Cette idée n’est pas totalement neuve et existe en science-fiction depuis plusieurs décennies, des ouvrages d’Asimov à ceux plus récents de Iain M. Banks (qui décrit entre autres La Culture, une civilisation transhumaniste ayant émigré dans l’espace). Radicale par sa folle ambition, elle est évidemment critiquée de toute part, sur les plans moraux, idéologiques, scientifiques et éthiques. Est-ce la voie que l’humanité désire réellement emprunter ? Peut-être n’avons-nous pas vraiment le choix et qu’il s’agit d’un passage obligé de notre évolution…

Phénomène Culturel

Tout cela va-t-il se produire ? Je n’en sais rien bien entendu.
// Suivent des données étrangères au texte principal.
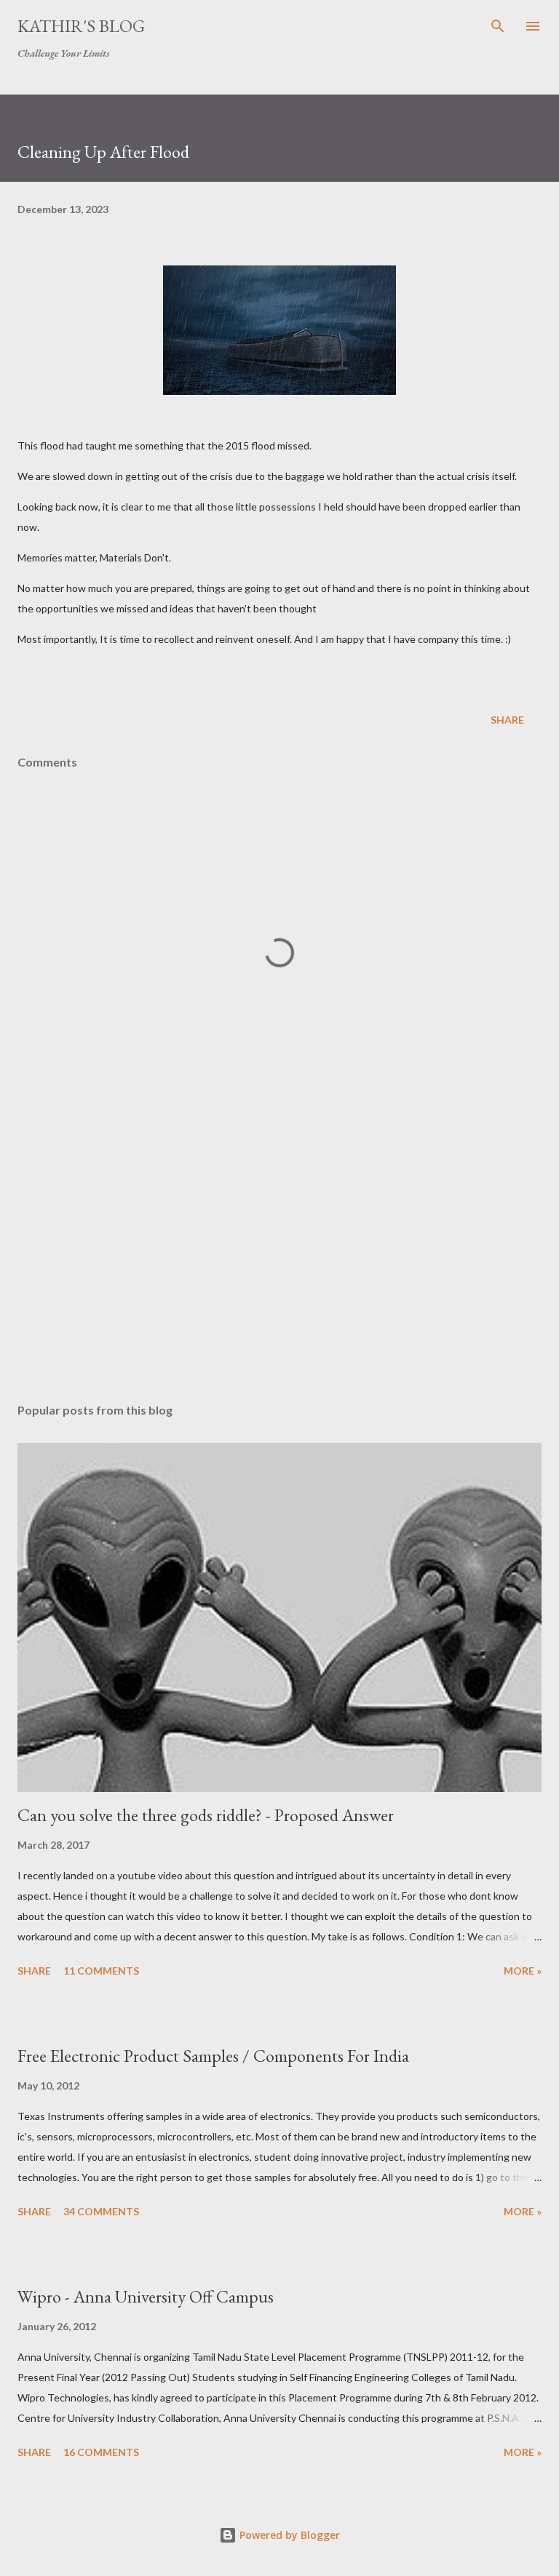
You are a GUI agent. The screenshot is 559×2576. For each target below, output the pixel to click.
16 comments (101, 2452)
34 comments (101, 2211)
Mais je lis, j’écoute et me passionne pour ce sujet dont l’ambition me dépasse totalement en tant qu’individu. J’observe cependant que la culture américaine commence à s’en emparer et à en faire un outil de divertissement. Transcendence, un film récent (et particulièrement raté) aborde la Singularité sur un plan réaliste, se démarquant ainsi des productions de science-fiction des dernières décennies qui se sont déjà attaquées au sujet, généralement avec une approche pessimiste (Terminator, Matrix, etc.). Beaucoup plus réussi, Her, de Spike Jonze, explore les relations entre l'être humain et l’I.A.

Sur les réseaux sociaux, et plus particulièrement les versions anglaises de Youtube et Reddit, l’avenir est devenu un sujet de discussion et de débat sans fin.

Pour conclure ce billet, allons un cran plus loin dans la folie du futurisme et projetons-nous infiniment loin dans le temps. En partant du principe qu’on peut créer de la matière consciente à partir de matière inanimée, et que nous donnons naissance à une intelligence autonome capable de s’auto-répliquer, qui nous dit que son but ne deviendra pas de faire s’éveiller l’univers entier à la conscience ? Ce concept inimaginable, évoqué comme la Sixième Epoque d’évolution selon Kurzweil, ou le Point Omega dont Pierre Teilhard de Chardin parlait déjà au début du vingtième siècle, est illustré dans cette vidéo de deux minutes trente… Attention les yeux… et le cerveau !

Une dernière pensée : les voitures volantes de Retour Vers Le Futur n’ont jamais vu le jour. Alors que les voitures qui se conduisent toutes seules de Google sont une réalité… Déduisez en ce que vous voulez !

En attendant d’en savoir plus, je vais essayer de jouer mes tournois de poker en étant dans l’instant présent. Ce qui est déjà assez difficile !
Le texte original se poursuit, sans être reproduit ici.